US Airport security “humiliates” yet another famous Indian
As any visitor to these shores will almost certainly know, there are few institutions which provide a worse advertisement for America and its values than the shouty ladies and gentlemen who staff the local airport security facilities.
Not content with frisking old ladies and creating the kind of queues once seen outside bakeries in Soviet-era Moscow, the TSA (as the stable-door-shutting agency in charge of protecting the skies is called), has now sparked a diplomatic dispute between the US and the world’s largest democracy.

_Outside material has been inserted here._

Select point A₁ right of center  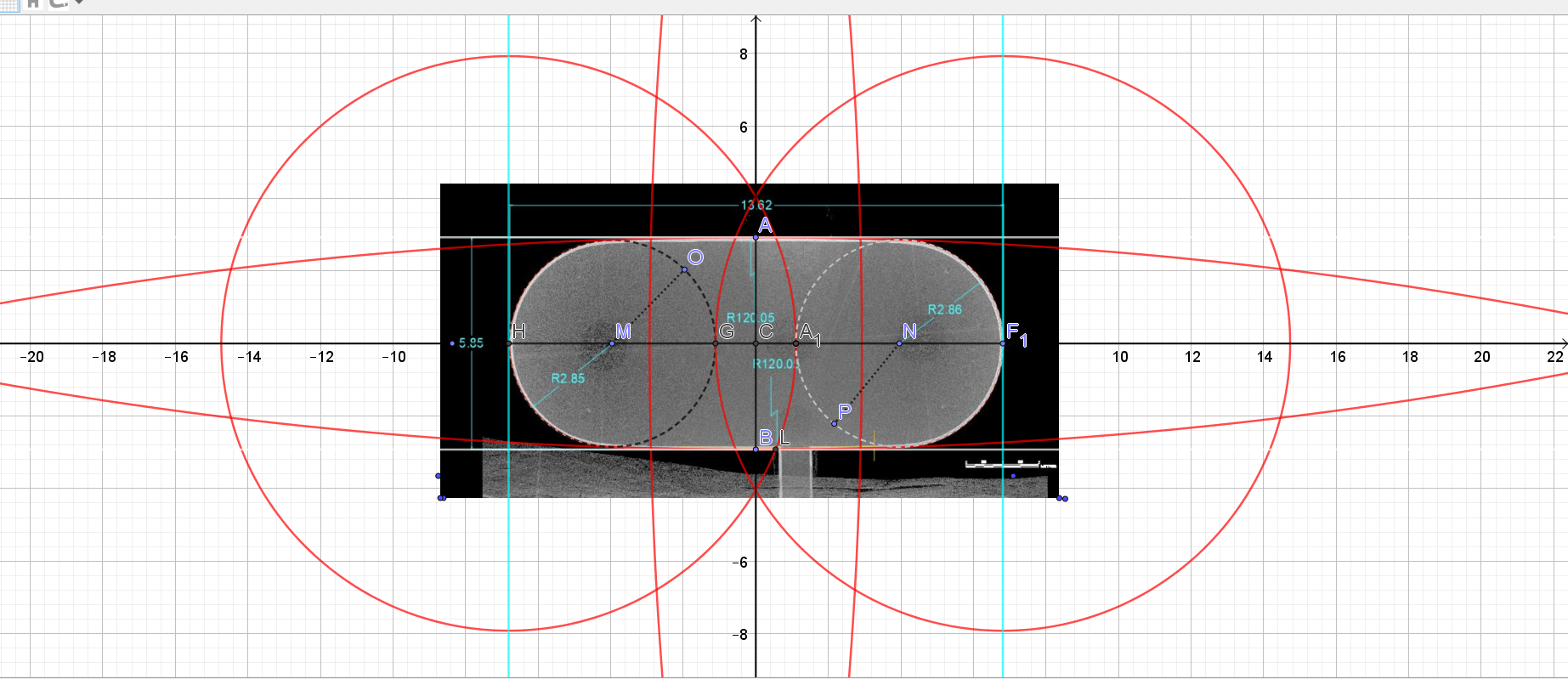click(795, 343)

Meera Shankar, the Indian ambassador (pictured here with President Obama), made the mistake of visiting the Deep South last week, to address students of the University of Mississippi’s International Studies programme.

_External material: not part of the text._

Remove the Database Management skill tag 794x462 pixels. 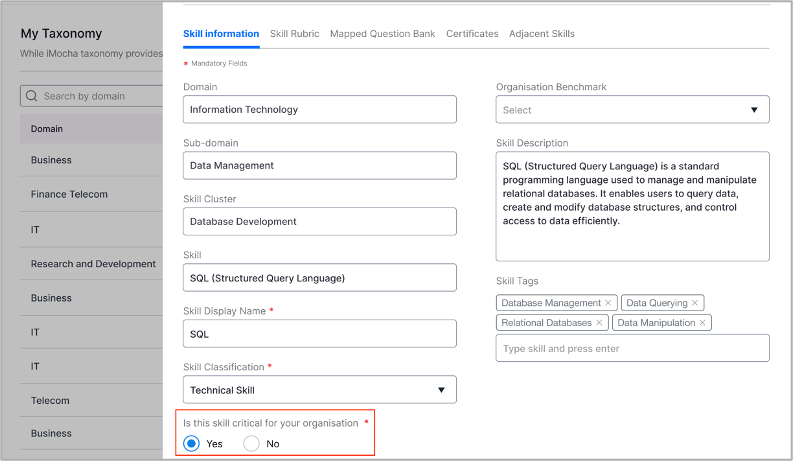tap(608, 303)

On her way home, she wore a Sari. Big mistake. To the cosmopolitan folk manning the security queue at Jackson airport (whose geographical, political and historical awareness appears to mirror that of Sarah Palin), the traditional Indian outfit apparently looked like Muslim garb. So she was identified as a potential terrorist and singled out for what is known in the trade as “additional screening.” You can read local news accounts of the incident here.
Result: one highly-offended ambassador, who – while officially declining to comment on the affair – has vowed to never again venture back to the KKK’s favourite State. Being groped, in plain view of fellow travellers, was “humiliating,” it seems.
“This stupid incident ruined the whole [visit],” her host Janos Radvanyi, chair of the local university’s international studies department, told reporters. “She said, ‘I will never come back here. We are sending her a letter of apology.”
Ambassador Shankar isn’t the only eminent Indian to fall foul of the regrettable tendency of US airport security staff to presume that all people of Asian appearance are likely terrorists.
Last year, Bollywood star Shah Rukh Khan, one of the most famous men on the planet, was given a thorough going-over at Newark airport, leading him to accuse staff of “racial profiling,” telling fans he too felt “angry and humiliated.”